▶ AIM: In the Ssreflect mailing list post below, repeat word for word the passage from "[Christian Doczkal <>]" up to and including "Coq.Program.Basics. (* [flip] *)".

▶ TEXT SECTION:
+ + + +
Ssreflect Users Discussion List

[Christian Doczkal <>]

> Could you expand on what you have in mind? Do you mean that one should
> introduce a synonym for "m <= n"? Would this approach be essentially
> equivalent to 1- replacing "m <= n" with "le m n" everywhere; 2- using
> setoid rewrite on the relation le; 3- performing step 1- in reverse?

This is one way to do it. I was just toying around with your example and
here is what I ended up with:

Require Import Coq.Program.Basics. (* [flip] *)
Require Export Coq.Setoids.Setoid. (* required for [rewrite] *)
Require Export Coq.Classes.Morphisms.
Require Import Omega.

From mathcomp Require Import ssreflect ssrfun ssrbool eqtype ssrnat.

Set Implicit Arguments.
Unset Strict Implicit.
+ + + +
▶ DATA SEGMENT:
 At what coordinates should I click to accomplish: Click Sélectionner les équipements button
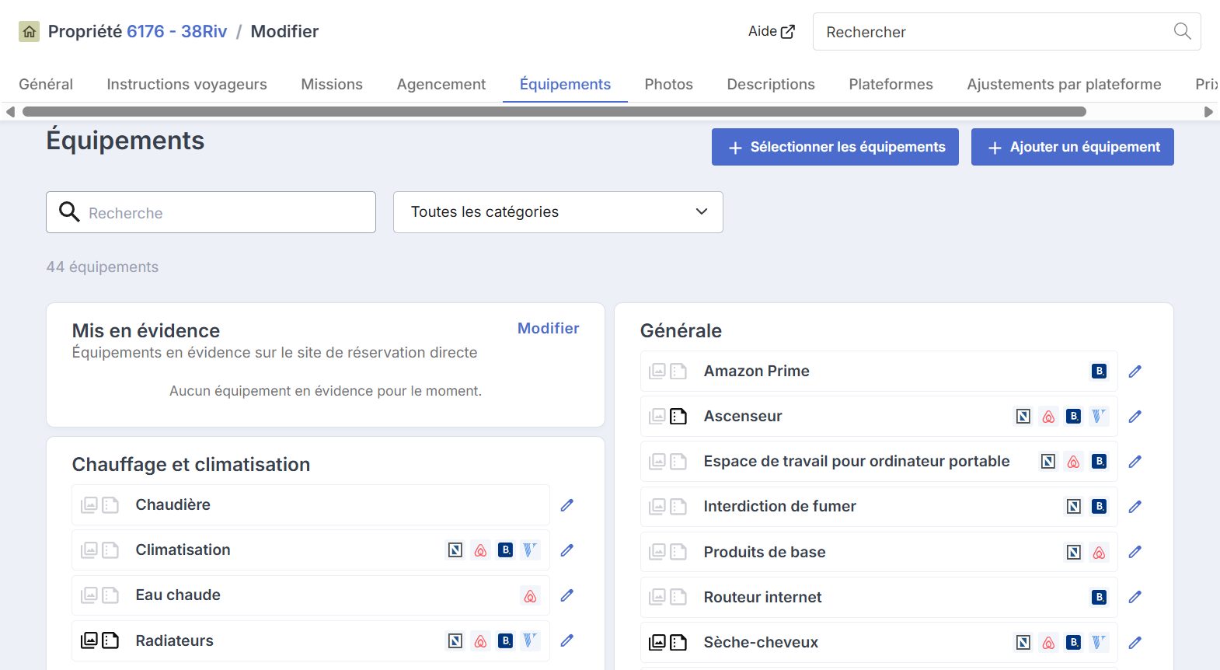pyautogui.click(x=835, y=147)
+ + + +
▶ RESULT BELOW:
[Christian Doczkal <>]

> Could you expand on what you have in mind? Do you mean that one should
> introduce a synonym for "m <= n"? Would this approach be essentially
> equivalent to 1- replacing "m <= n" with "le m n" everywhere; 2- using
> setoid rewrite on the relation le; 3- performing step 1- in reverse?

This is one way to do it. I was just toying around with your example and
here is what I ended up with:

Require Import Coq.Program.Basics. (* [flip] *)